For an arbitrary operator T acting on a Hilbert space we consider a field of operators \(\left( \Delta _{z}(T)\right) \) called the Aluthge operator field associated with T. After giving preliminary results, we establish that two fields (left and right), canonically linked to the Altuthge field \(\left( \Delta _{z}(T)\right) \) and a support subspace, are constant on each horizontal segment where they are defined. This result leads to a positive solution of a conjecture stated by Jung-Ko-Pearcy in 2000. Then we do a detailed spectral study of \(\left( \Delta _{z}(T)\right) \) and we give a Yamazaki type formula in this context.
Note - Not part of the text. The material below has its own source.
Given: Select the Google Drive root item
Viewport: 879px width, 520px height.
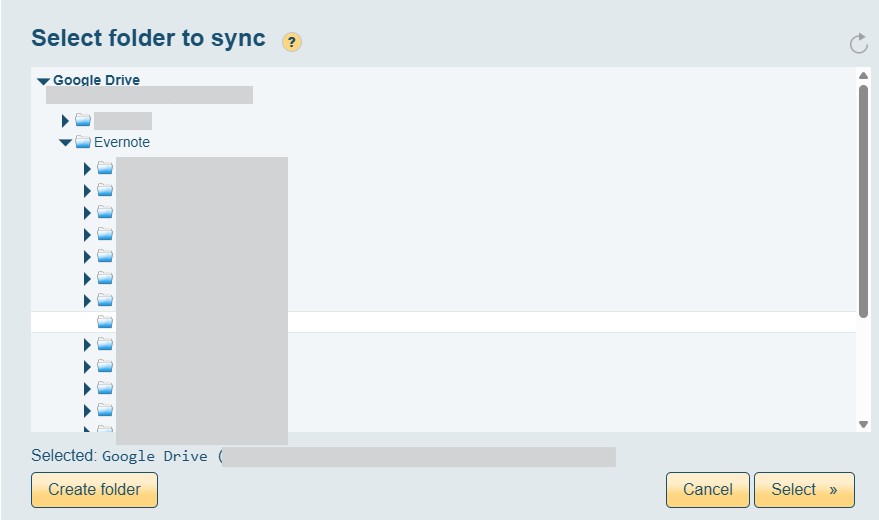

对于作用于希尔伯特空间的任意算子T，我们考虑一个算子域\(\left( \Delta _{z}(T)\right) \)，称为与T关联的 Aluthge 算子域。在给出初步结果后，我们确定两个场（左和右），规范地链接到 Altuthge 场\(\left( \Delta _{z}(T)\right) \)和一个支持子空间，在每个场上都是常数定义它们的水平段。这个结果导致了 Jung-Ko-Pearcy 在 2000 年提出的猜想的正解。然后我们对\(\left( \Delta _{z}(T)\right) \)进行了详细的谱研究，我们给出在这种情况下，山崎型公式。